To complete the picture here is our grafana graph on locks. The only locks we see are access share locks.
Craig
On Mar 31, 2021, 10:22 AM -0600, Hotmail <crajac66@xxxxxxxxxxx>, wrote:
We actually keep track of the wait events in another grafana graph. We use the following query to generate the graph. (We assume that an active session that has a NULL wait_event is "ON CPU”. Not sure if our assuming an active session with a null wait being on cpu is valid. We sample pg_stat_activity every 30 seconds.
SELECT
coalesce(wait_event, 'ON CPU') AS type,
count(*)
FROM
pg_stat_activity
WHERE
state = 'active'
AND usename != 'repmgr'
GROUP BY
TYPE
ORDER BY
count(*) DESC ";
Here’s a sample from our wait_event graph during times when we see high active sessions but a sleeping postgres OS process. Is it possible we could be hitting an un-instremented wait event?
<Screen Shot 2021-03-31 at 10.18.01 AM.png>
CraigOn Mar 31, 2021, 10:00 AM -0600, Hotmail <crajac66@xxxxxxxxxxx>, wrote:
Unfortunately, the wait_event and wait_event_type columns are all NULL for these active sessions.

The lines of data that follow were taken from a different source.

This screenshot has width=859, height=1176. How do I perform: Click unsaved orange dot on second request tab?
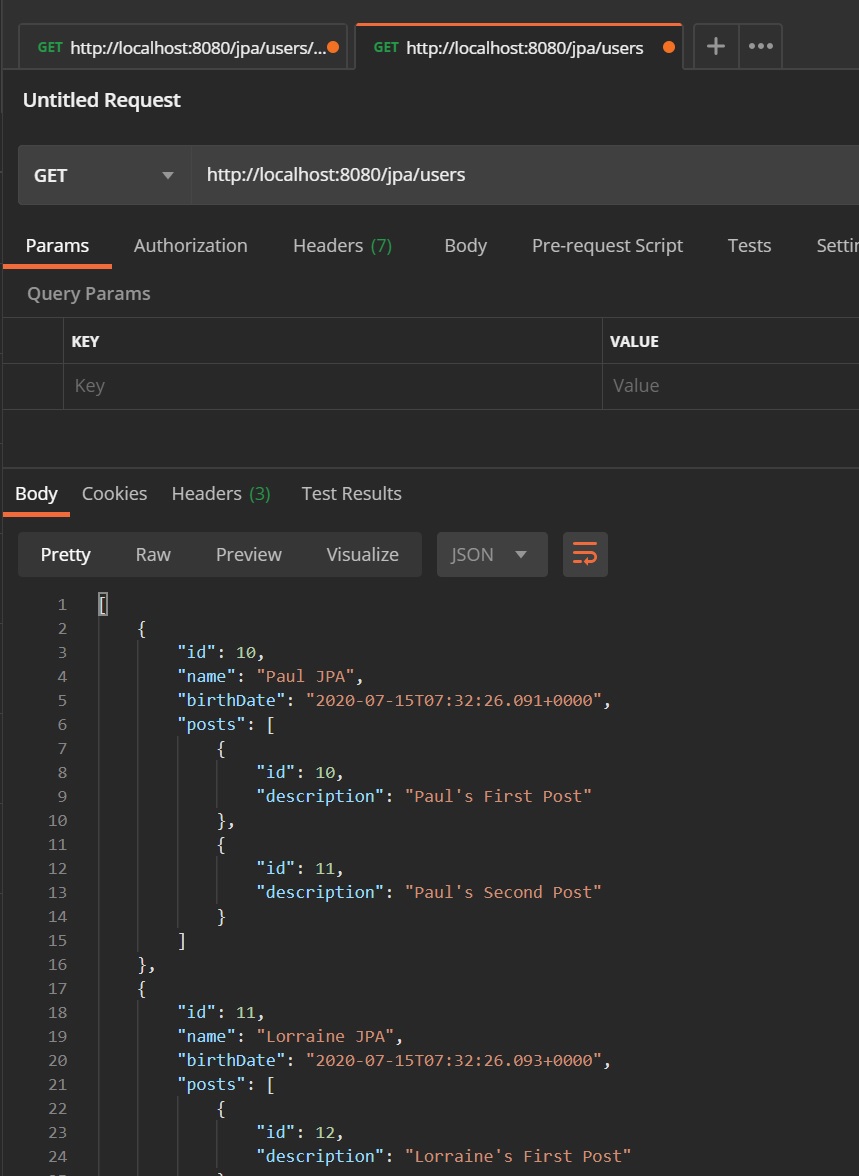click(668, 48)
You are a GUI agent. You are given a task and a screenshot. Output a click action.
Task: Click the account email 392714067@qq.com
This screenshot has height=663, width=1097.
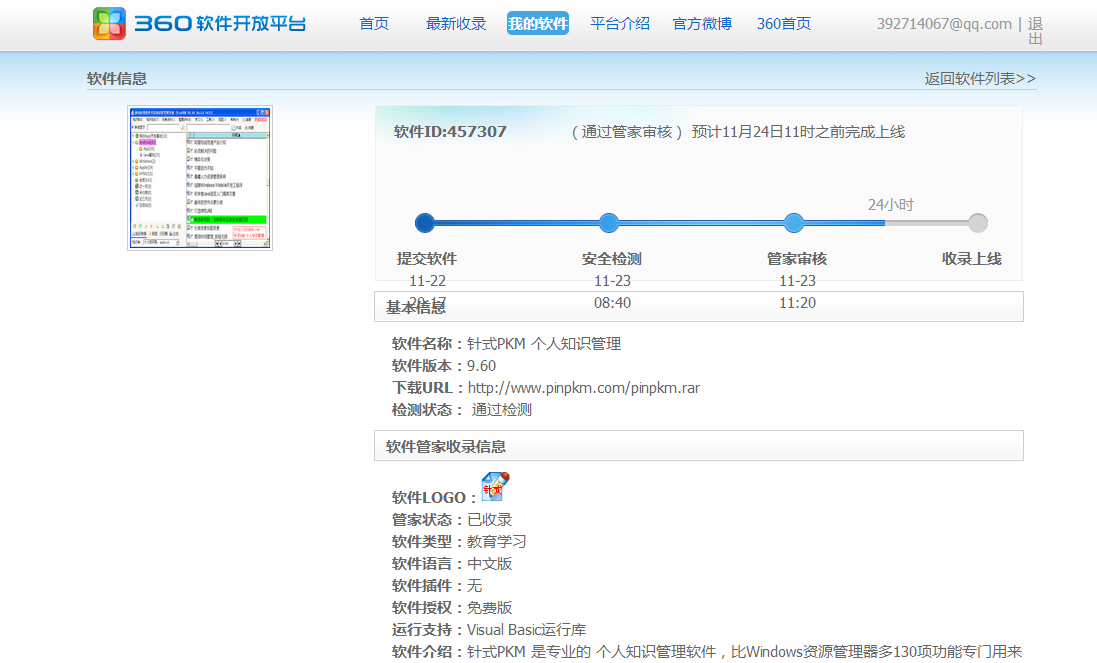[944, 24]
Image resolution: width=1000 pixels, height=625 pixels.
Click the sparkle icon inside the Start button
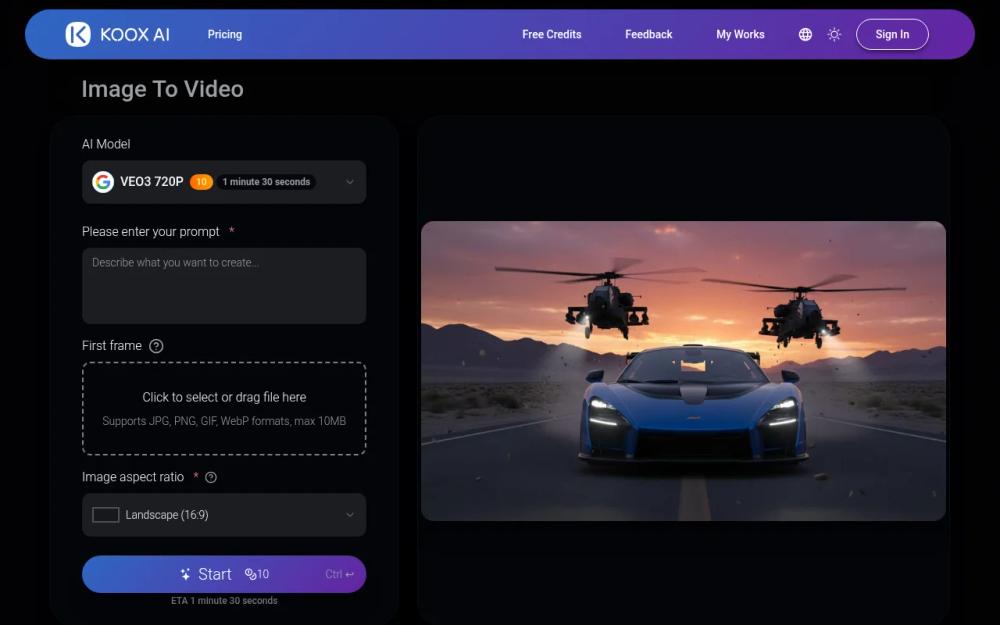tap(186, 574)
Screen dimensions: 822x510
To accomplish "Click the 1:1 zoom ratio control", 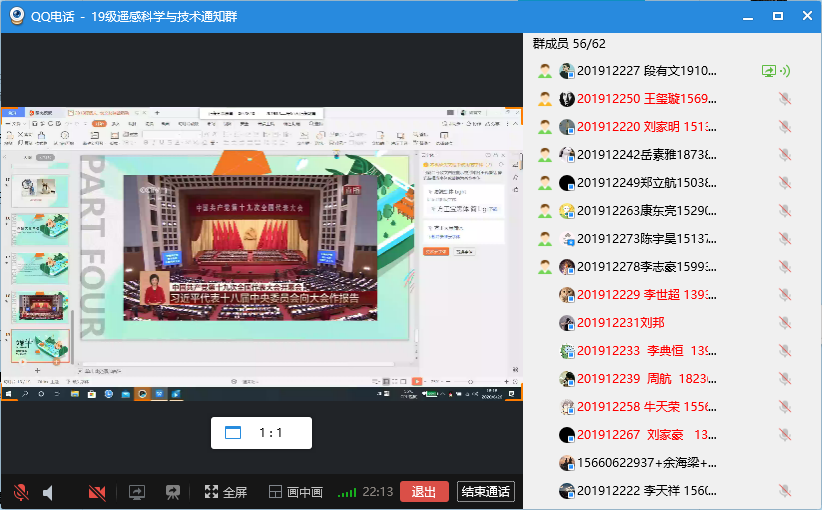I will (x=261, y=433).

CraigOn Mar 31, 2021, 3:47 AM -0600, Laurenz Albe <laurenz.albe@xxxxxxxxxxx>, wrote:
On Tue, 2021-03-30 at 12:22 -0600, Hotmail wrote:
We are trying to gain some insight into a performance bottleneck that we are hitting while load testing Postgres on 11.11.
[hundreds of active sessions, but CPU is not maxed out]
With that many active sessions you are probably hitting some contention inside
the database. Look at "wait_event" and "wait_event_type" in pg_stat_activity.